The type="PSOCK" uses TCP sockets to transfer data between nodes. PSOCK is the default on all systems. The advantage of this method is that it does not require external libraries such as MPI. On the other hand, TCP sockets are relatively slow. Creating a PSOCK cluster is similar to launching an MPI cluster, but instead of specifying the number of parallel workers, you have to manually specify the number of nodes according to the hardware specification and parameters of your job.

Example
library(parallel)

# a function that needs to be executed in parallel
average <- function(size){
  norm_vector <- rnorm(n=size, mean=mu, sd=sigma)
  return(mean(norm_vector))
}

# variable initialization
mu <- 1.0
sigma <- 1.0
vector_length <- 10^7
n_repeat <- 100
sample_sizes <- rep(vector_length, times=n_repeat)

# cluster setup

# get number of available nodes (should be equal to "ntasks")
mynodes = 8
print(paste("The cluster of size", threads, "will be setup..."))

# initialize cluster
cl <- makeCluster(mynodes, type="PSOCK", outfile="")

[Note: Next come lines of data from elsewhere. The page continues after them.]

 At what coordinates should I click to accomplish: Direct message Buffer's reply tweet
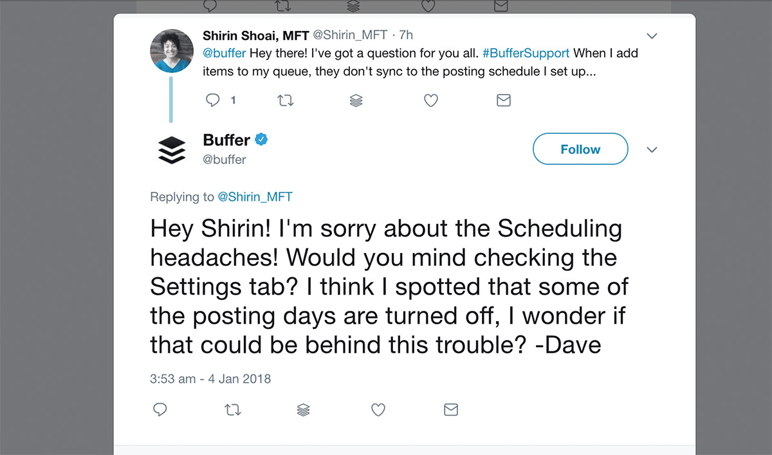click(451, 409)
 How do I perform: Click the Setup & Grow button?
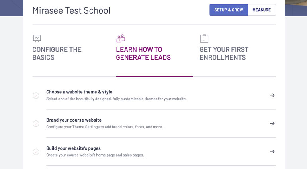(229, 10)
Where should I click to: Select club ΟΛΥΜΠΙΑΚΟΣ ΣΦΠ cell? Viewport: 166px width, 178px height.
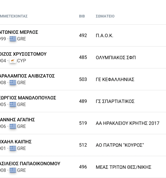(116, 58)
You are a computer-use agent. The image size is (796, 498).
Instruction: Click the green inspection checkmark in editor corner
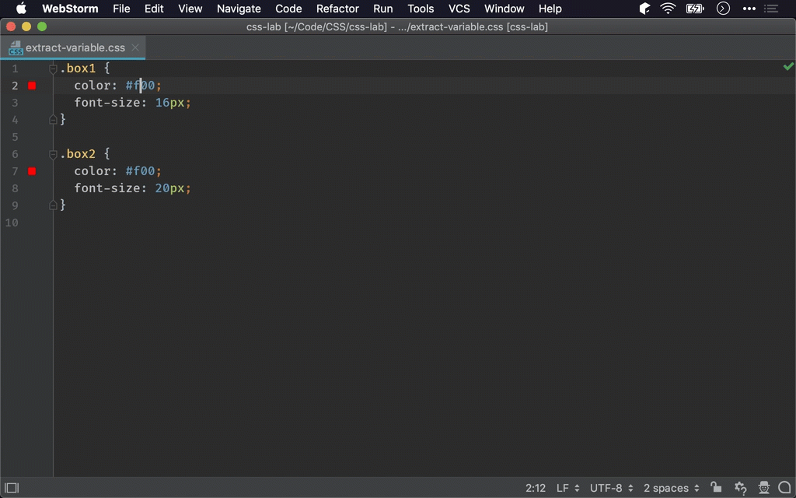click(x=788, y=68)
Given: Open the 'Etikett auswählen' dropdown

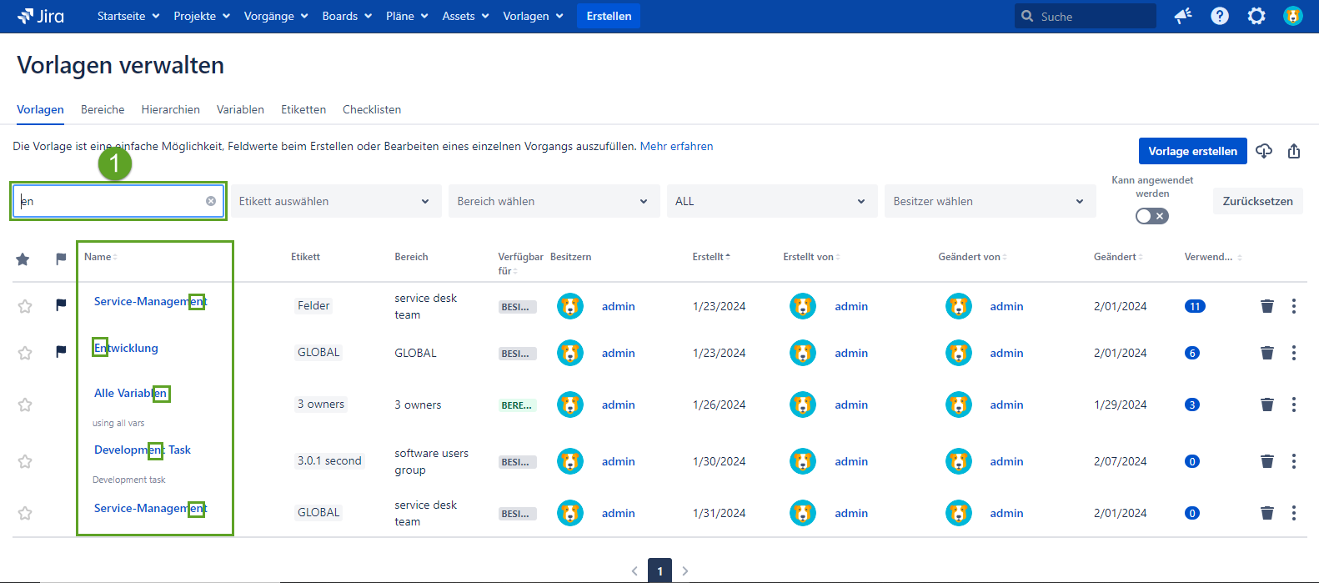Looking at the screenshot, I should pos(335,201).
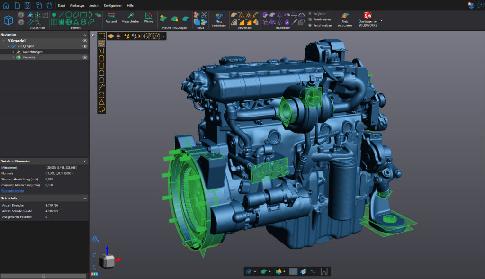Choose the triangle selection tool

tap(101, 102)
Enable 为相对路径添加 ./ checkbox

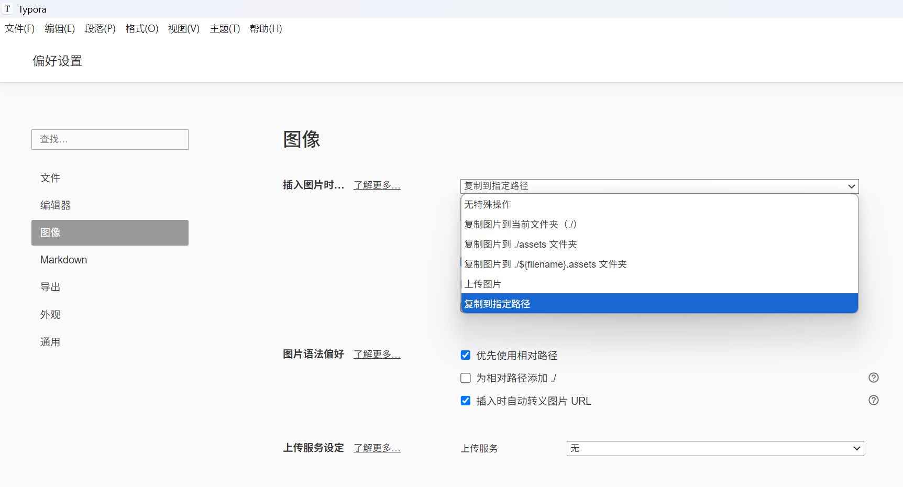tap(465, 378)
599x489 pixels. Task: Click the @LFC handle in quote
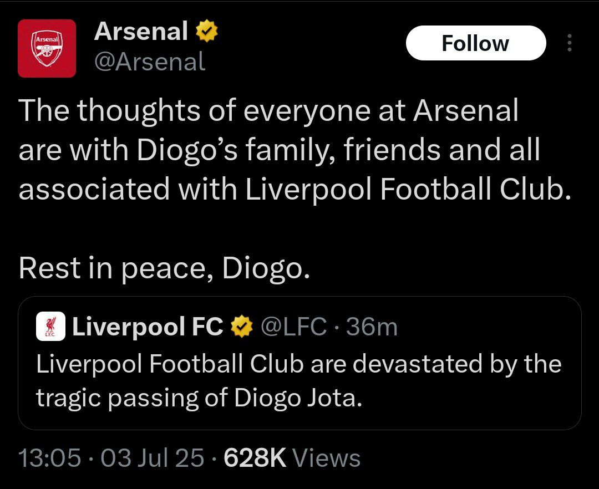point(293,327)
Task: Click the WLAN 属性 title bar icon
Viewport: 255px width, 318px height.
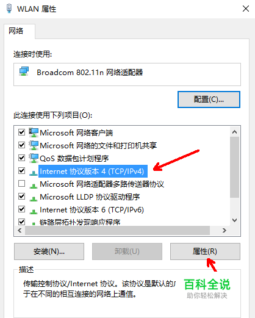Action: click(x=9, y=9)
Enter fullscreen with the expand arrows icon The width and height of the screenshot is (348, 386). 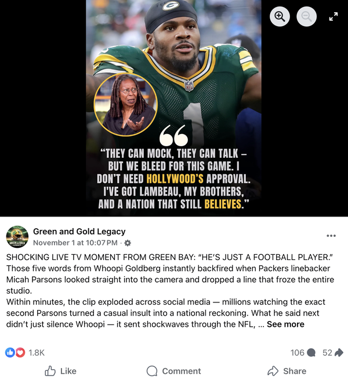click(x=334, y=16)
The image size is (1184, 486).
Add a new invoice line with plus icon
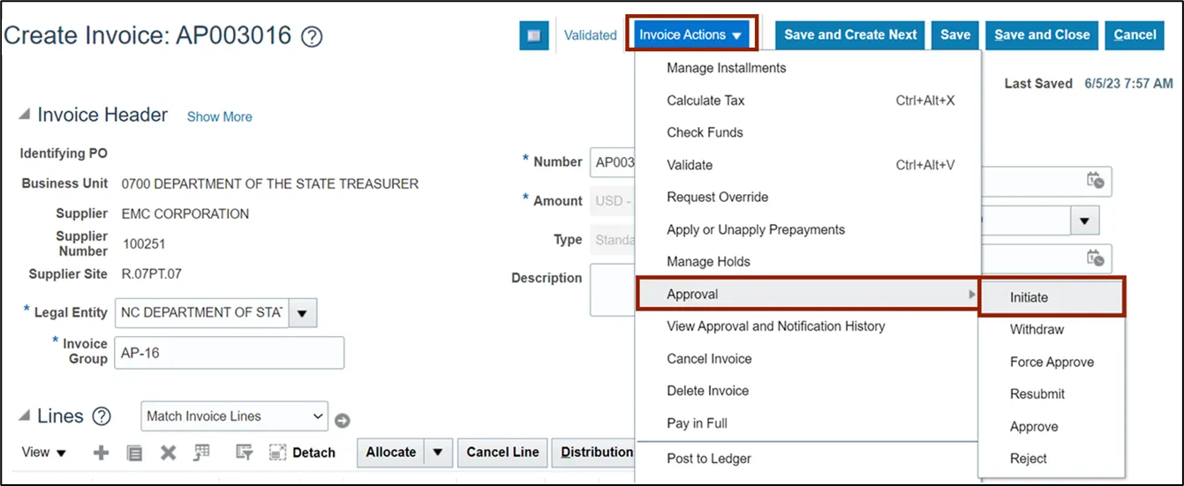(x=102, y=452)
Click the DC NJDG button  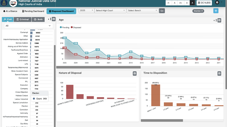[204, 3]
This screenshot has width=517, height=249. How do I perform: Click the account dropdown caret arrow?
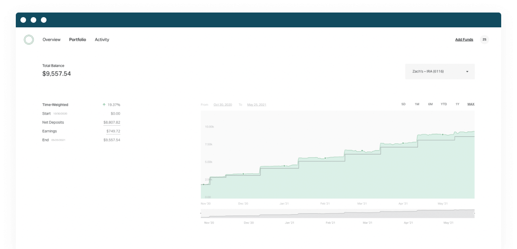(x=467, y=72)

# distribute required variables for the execution over the cluster
clusterExport(cl, list("mu","sigma"))

list_of_averages <- parLapply(X=sample_sizes, fun=average, cl=cl)

# shut down the cluster
print(paste("Program finished"))

FORK Cluster

The type="FORK" method behaves exactly like the mclapply function discussed in the previous section. Like mclapply, it can only use the cores available on a single node. However this method requires exporting the workspace data to other processes. The FORK method in a combination with parLapply function might be used in situations, where different source code should run on each parallel process.

Other Parallel Options

  • foreach library. It is functionally equivalent to the lapply-based parallelism discussed before but based on the for-loop
  • future library. The purpose of this package is to provide a lightweight and unified Future API for sequential and parallel processing of R expression via futures
  • Poor-man's parallelism (simple data parallelism). It is the simplest, but not an elegant way to parallelize R code. It runs several copies of the same R script where each copy reads a different part of the input data.
  • Hands-off (OpenMP) method. R has OpenMP support. Thus using OpenMP is a simple method where you don't need to know much about the parallelism options in your code. Please be careful and don't mix this technique with other methods!